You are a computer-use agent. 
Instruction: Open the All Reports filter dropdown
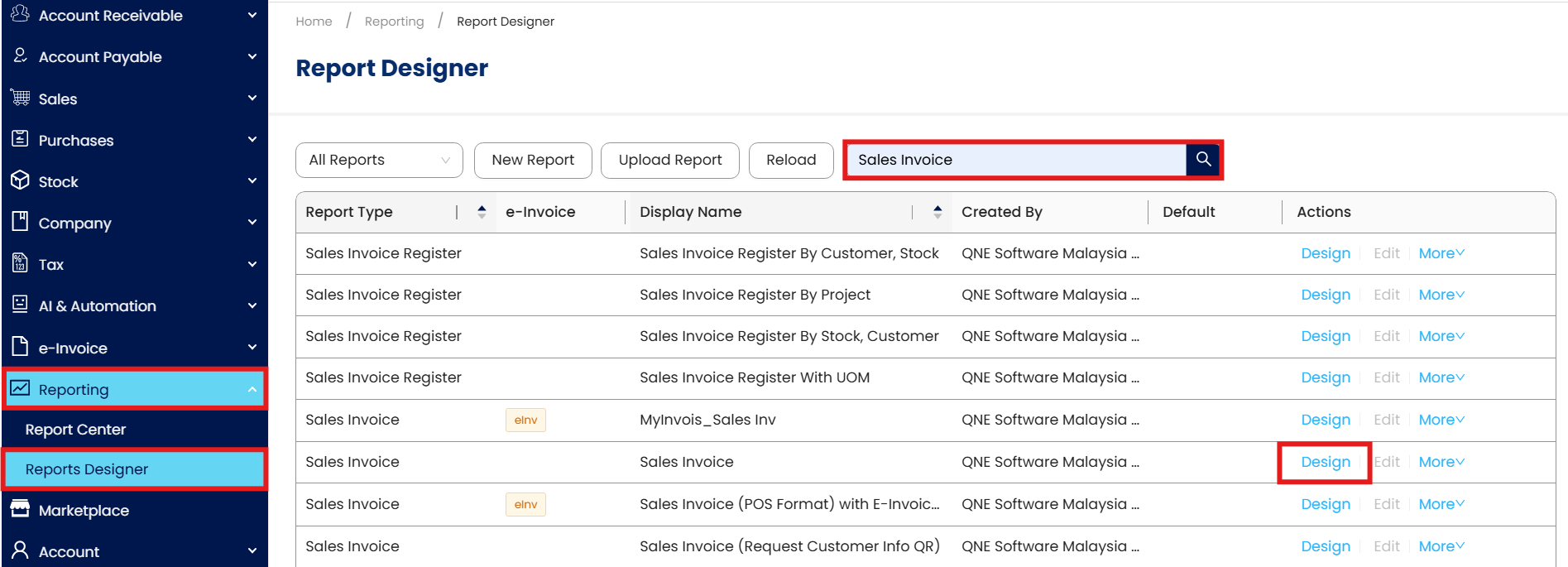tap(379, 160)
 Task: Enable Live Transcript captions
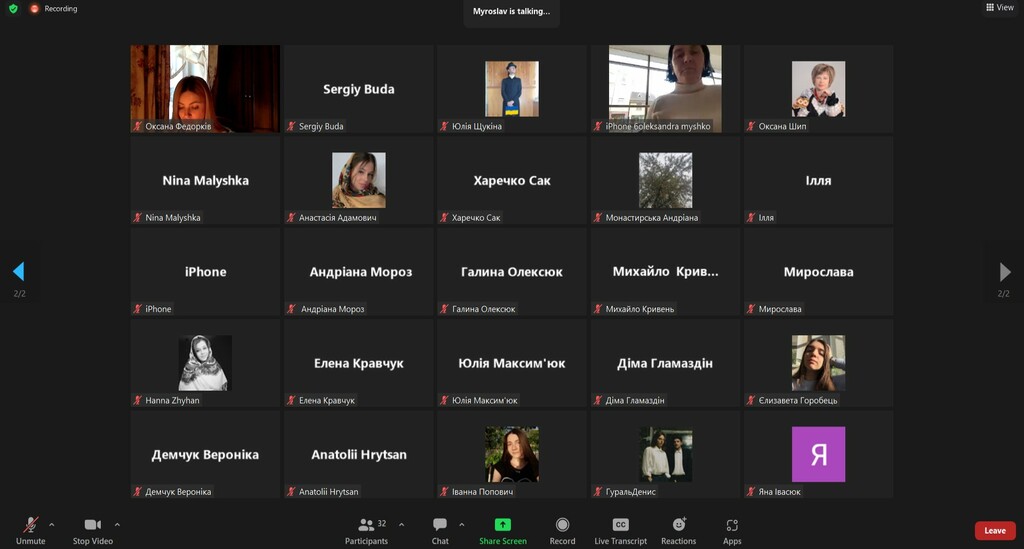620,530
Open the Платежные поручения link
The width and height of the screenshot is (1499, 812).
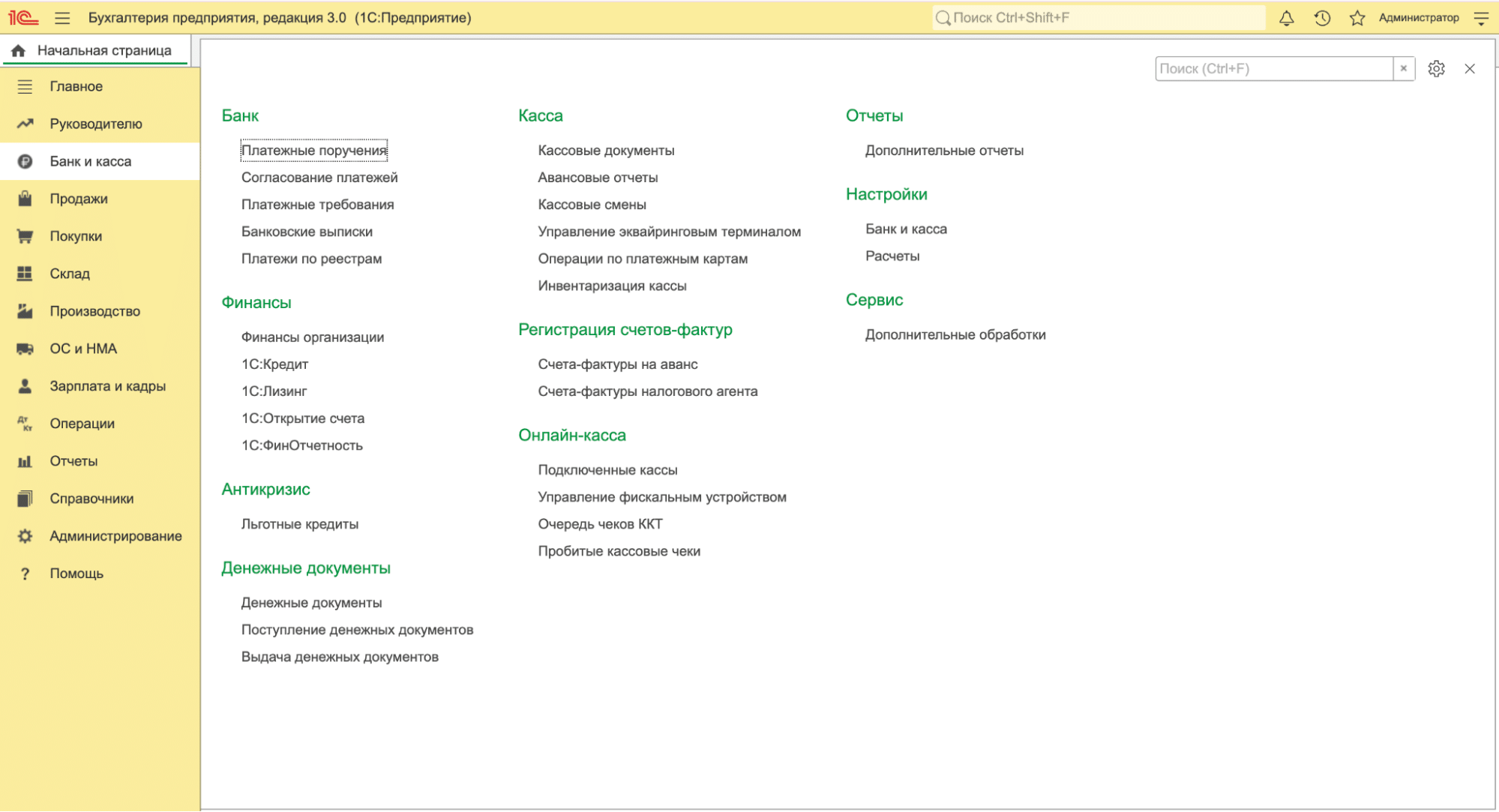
_ _ _ _ _ _ _
Description of the task: Rewrite the entries above with "Open" changed to "Expand" and everything else kept the same. Leave the pictures out.

Result for this exercise:
You are a computer-use agent. 
Instruction: Expand the All Reports filter dropdown
tap(379, 160)
 Task: Enable Live Transcript captions
620,530
Expand the Платежные поручения link
The width and height of the screenshot is (1499, 812).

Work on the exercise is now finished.